Researchers from the University of Cambridge believe that the coronavirus disease 2019 (COVID-19) did not start in Wuhan in November, according to the Daily Mail.
Geneticist Dr. Peter Forster told Newsweek that "it is possible the outbreak did not originate in Wuhan, as until January 17, almost all the isolates were type B." The team discovered there are three variants of COVID-19: A, B, and C. They traced COVID-19's spread as well as its genetic mutations while it moved from China to the rest of the world.
The Cambridge team is tracing the source of the virus by "mapping its genetic history to identify the first person who was infected," the article said. Forster said the outbreak may have started between September 13 and December 7.

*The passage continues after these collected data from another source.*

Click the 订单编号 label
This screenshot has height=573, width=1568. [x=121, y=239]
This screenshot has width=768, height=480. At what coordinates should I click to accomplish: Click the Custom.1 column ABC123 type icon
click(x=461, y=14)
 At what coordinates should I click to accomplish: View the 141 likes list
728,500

Dr. Forster's claim is a month earlier than what The Guardian previously reported. It said a 55-year-old man from the Hubei province contracted the disease. "The earliest case was 17 November - weeks before authorities announced the emergence of the new virus," the article said.
Not everyone's type
The Cambridge team charted the spread of the virus and its genetic mutations as "it moved from China to Australia to Europe and the rest of the world," according to Newsweek. They discovered that COVID-19 has three variants: A, B, and C.

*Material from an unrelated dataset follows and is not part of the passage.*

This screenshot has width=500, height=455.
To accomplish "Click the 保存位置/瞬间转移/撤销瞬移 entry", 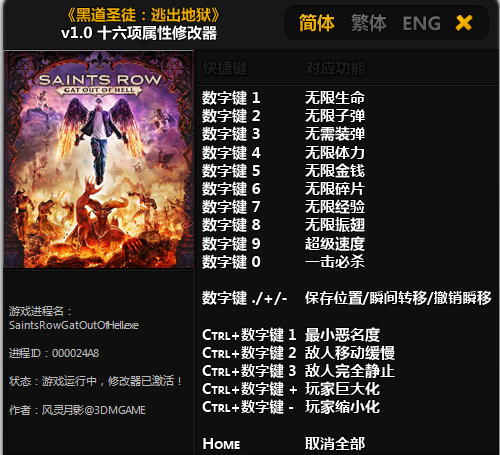I will click(x=398, y=298).
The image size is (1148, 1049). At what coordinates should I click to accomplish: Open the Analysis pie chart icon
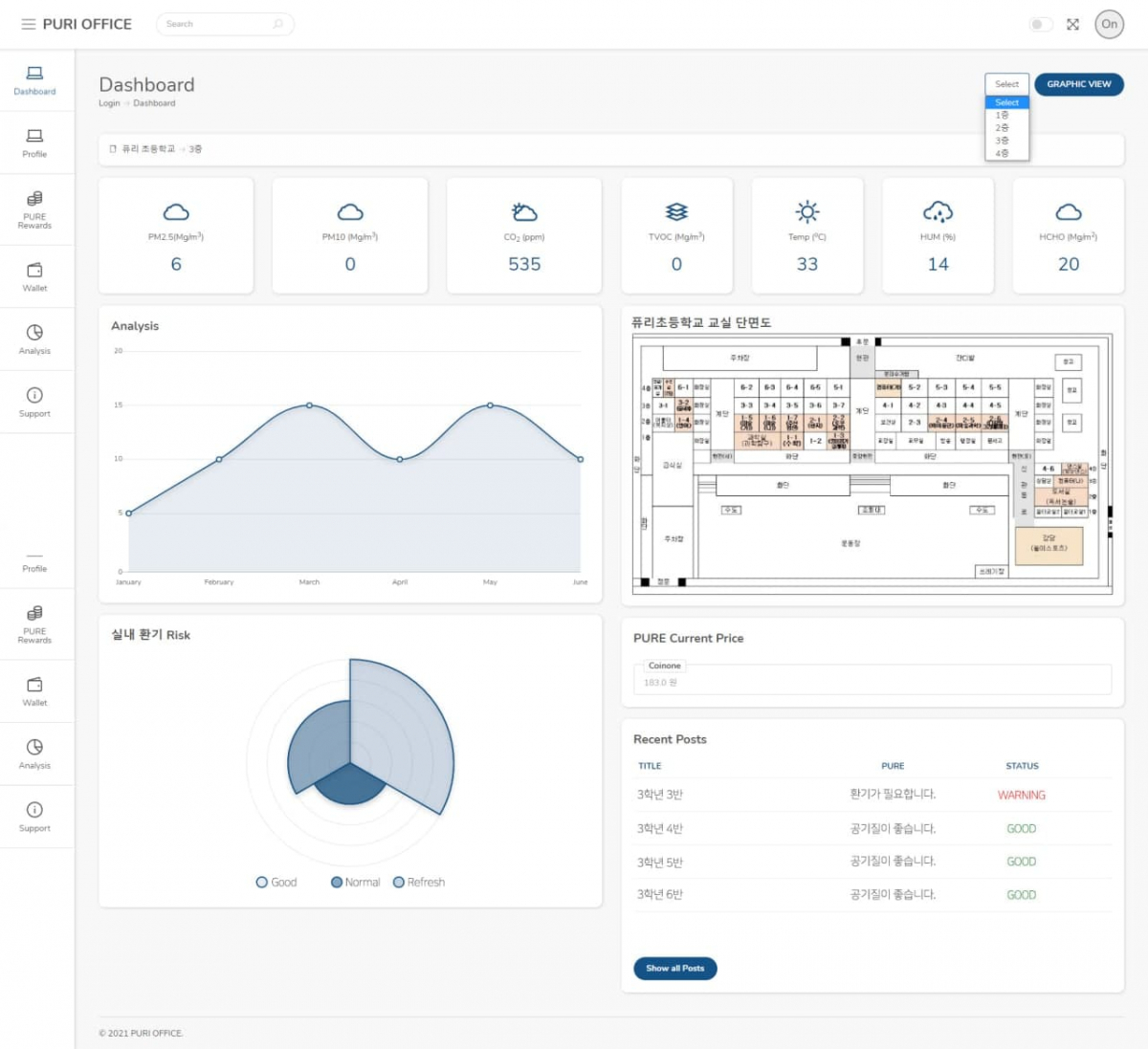point(34,333)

Variant A is the closest type of coronavirus found in bats, thought to be the original human virus genome. This transferred from pangolins to bats, manifesting in seven out of 11 samples in Guandong province, 500 miles from Wuhan. It is found in Chinese and American patients and has mutated versions in Australian and patients in the U.S.
Variant B was the result of the founder event or the establishment of a new population from variant A. It came from type A via two mutations. This is the most dominant coronavirus strain at ground-zero and is found in major parts of the United Kingdom and Europe.
Variant C is an offshoot of type B, mutating from the secondary strain and spreading to Europe and Australia via Singapore. It is considered to be variant B's daughter, "with one mutation different to parent variation," according to the Daily Mail. It is also The Journal PNAS "initially suggested that type C was the most common in Europe.
Eat's not that simple
People who were exposed to Huanan Seafood Wholesale Market were the first ones to be infected. According to the Daily Mail, "Some of the earliest infections were found in people who had exposure to Wuhan's seafood market, where bats, snakes, civets and other wildlife were sold."
Even though other markets may not have been responsible for the spread of the coronavirus, China closed all wet markets. However, some experts are uncertain as to where and how the virus made the leap from animals to humans.
But in a recent article from Science Times citing Steve Mosher revealed, "a recent Chinese research paper that was showing how the coronavirus originated from a Wuhan biolab and not from bats being sold at the market had just been censored by communist authorities from online publication."